По болезни ушел наш военком старший политрук Гашук, о котором остались самые хорошие теплые воспоминания.

Судьба свела меня с военкомом Гашуком еще раз в конце августа 1942 г. в Кронштадте, о чем я упомянул раньше..

Пришли новые командиры: командир БЧ-1, штурман Шабшаевич из запаса, командир БЧ-2 лейтенант Кузнецов. Вместо военкома Гашука, пришел на эту должность главный старшина Шкляр М. В. Капитан-лейтенант Линич остался в старой должности - коменданта судна, но каковы остались его обязанности для нас было непонятно. Мы полагаем, что он не назначен командиром из-за истории с транспортом 507. Но разве он в этом виноват?

В 18.30 вышли с караваном в Кронштадт. Метель метет вовсю, и, наверное, поэтому немцы нас не беспокоили.

14 ноября. Пятница.

В 1.50 повели в Ленинград одну подводную лодку и три транспорта. В 5 часов встали около "Ермака" и спокойно стояли до 19 часов.

В 19 часов двинулись в Кронштадт. Погода стоит - для бомбежек и обстрелов - ни облачка, луна немного меньше половинки, но светит.
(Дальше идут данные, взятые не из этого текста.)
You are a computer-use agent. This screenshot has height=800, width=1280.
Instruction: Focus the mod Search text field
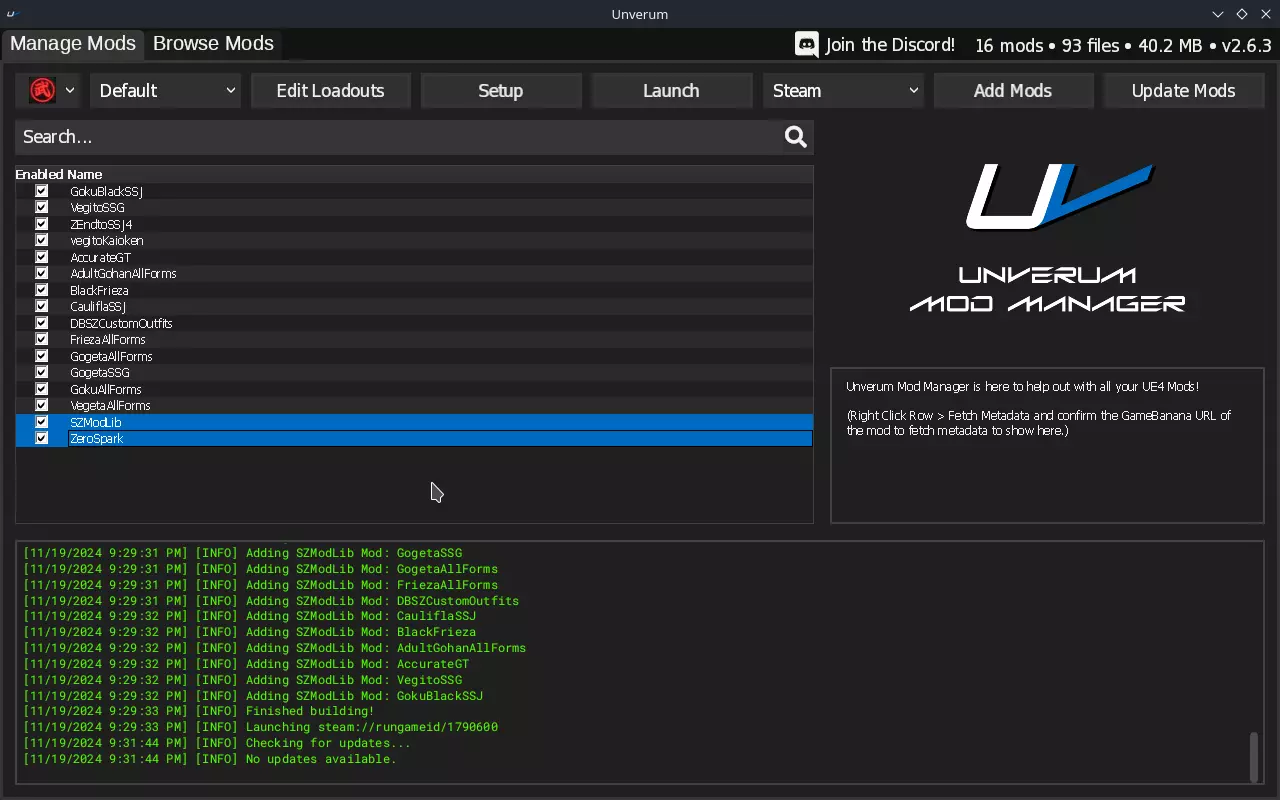click(x=400, y=137)
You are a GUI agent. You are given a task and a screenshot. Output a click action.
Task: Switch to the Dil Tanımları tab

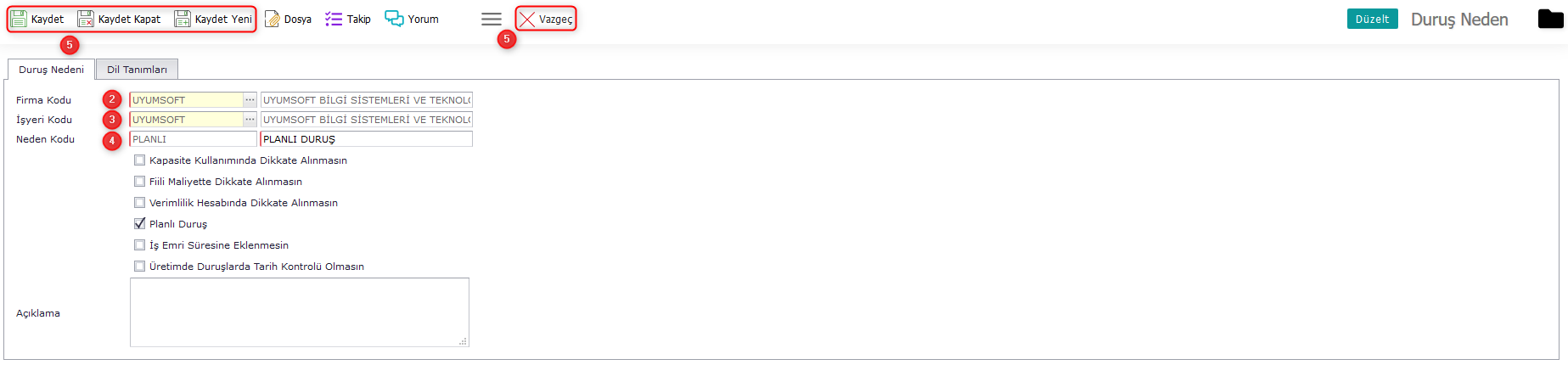137,70
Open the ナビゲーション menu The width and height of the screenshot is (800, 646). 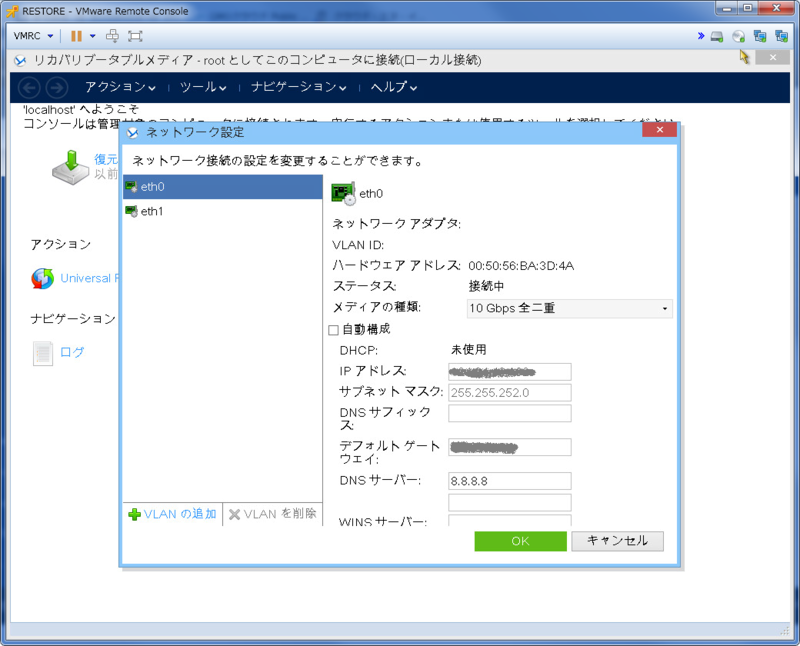click(299, 87)
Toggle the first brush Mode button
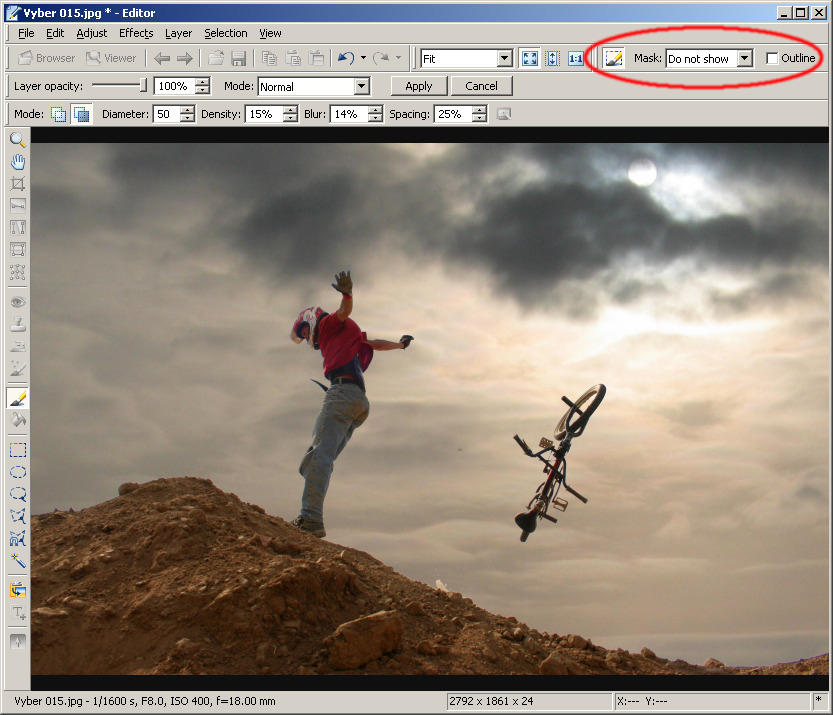833x715 pixels. point(59,115)
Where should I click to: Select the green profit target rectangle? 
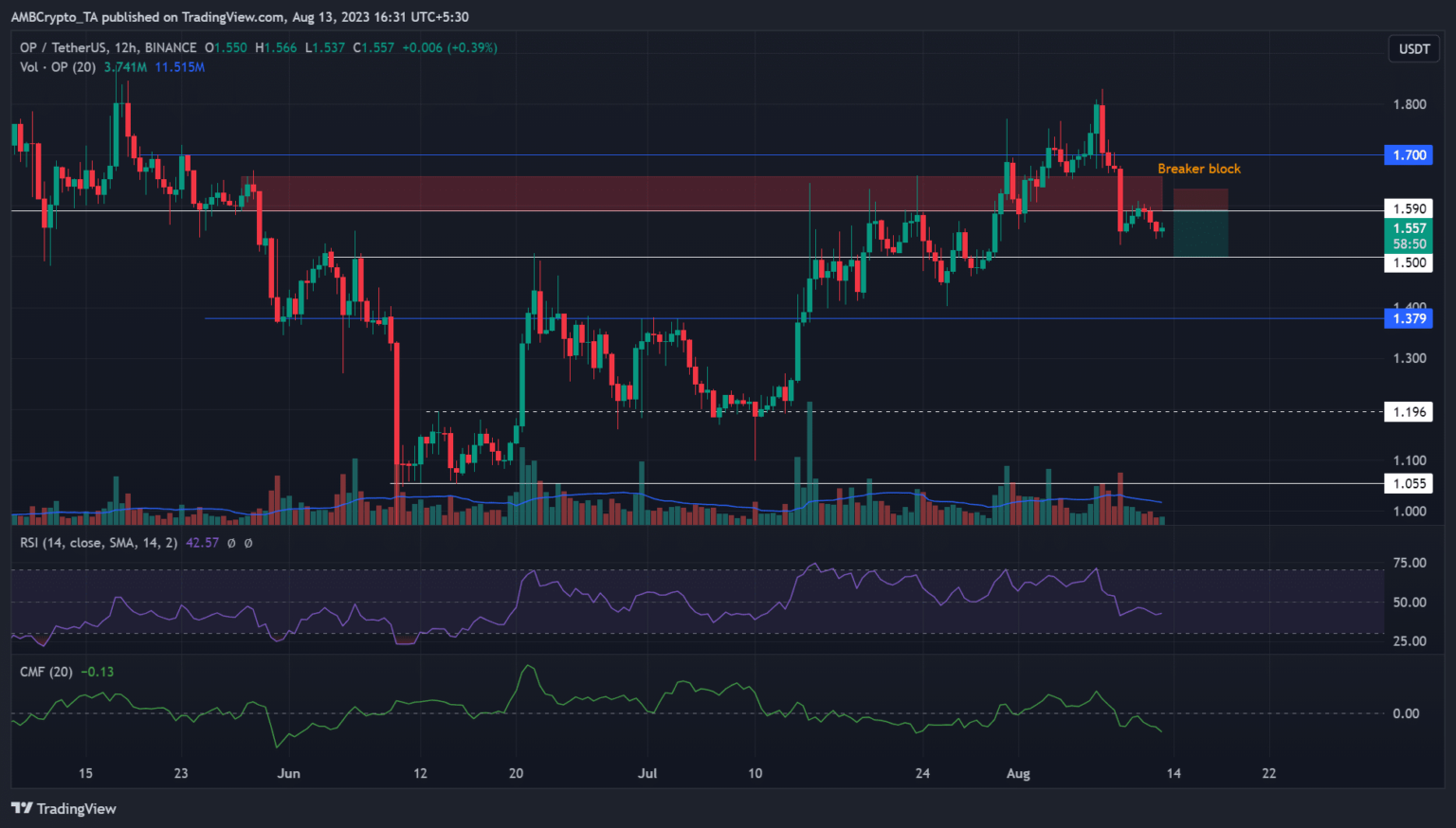point(1200,234)
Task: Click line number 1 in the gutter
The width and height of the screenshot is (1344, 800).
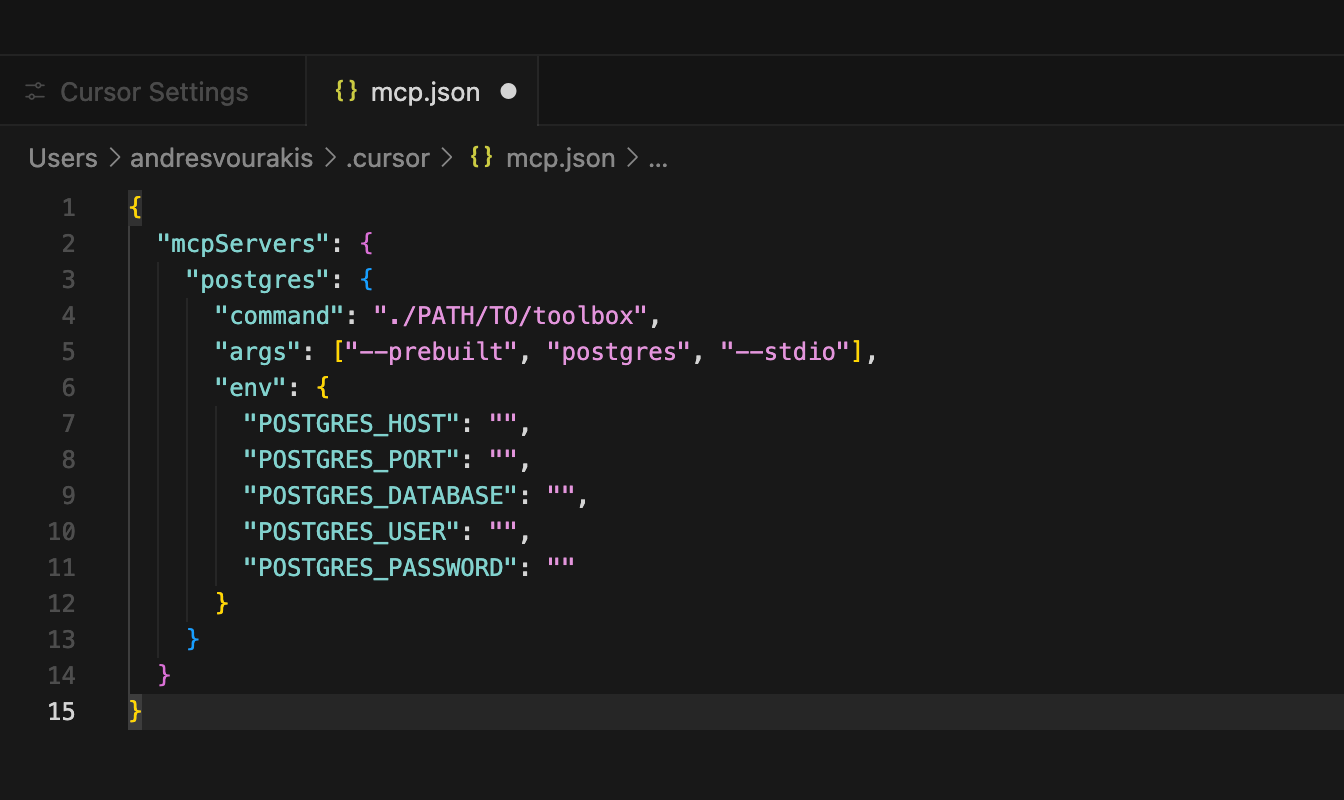Action: coord(67,207)
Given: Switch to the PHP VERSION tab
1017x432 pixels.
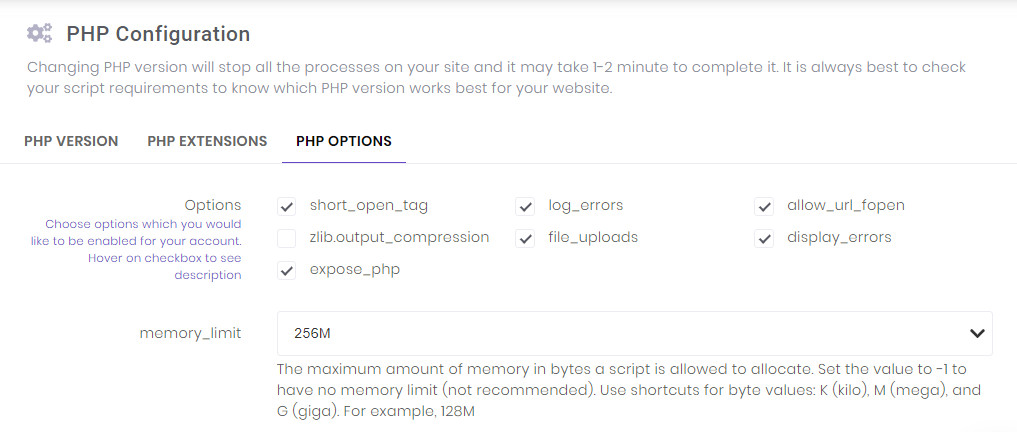Looking at the screenshot, I should tap(71, 141).
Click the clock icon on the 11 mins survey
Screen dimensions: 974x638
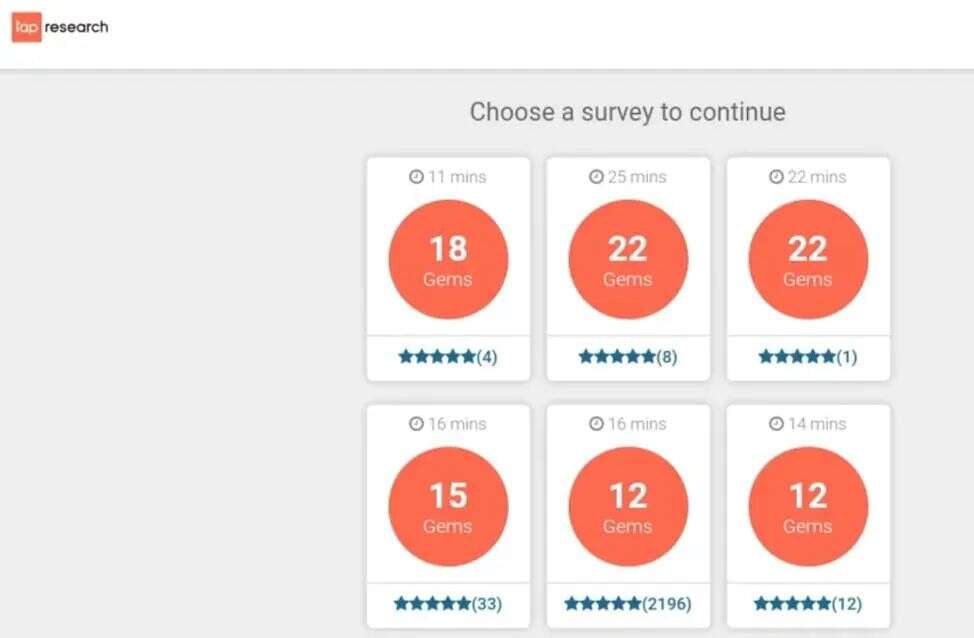coord(416,177)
Думаем, что сегодня немцы на нас отыграются. Только вышли из огражденной части Морского канала, как со Стрельнинского берега луч прожектора повис впереди нас, поперек нашего курса, затем медленно опустился до поверхности заснеженного льда и медленно заскользил нам навстречу. Вот ближний край луча коснулся носовой части, вот в слепящих его лучах мостик, все расчеты орудий, а вот и все судно залито белым слепящим светом. Невольно прячемся от слепящих лучей кто за орудие, кто за краны, кто за трубы или перебежапи на правый борт за надстройки.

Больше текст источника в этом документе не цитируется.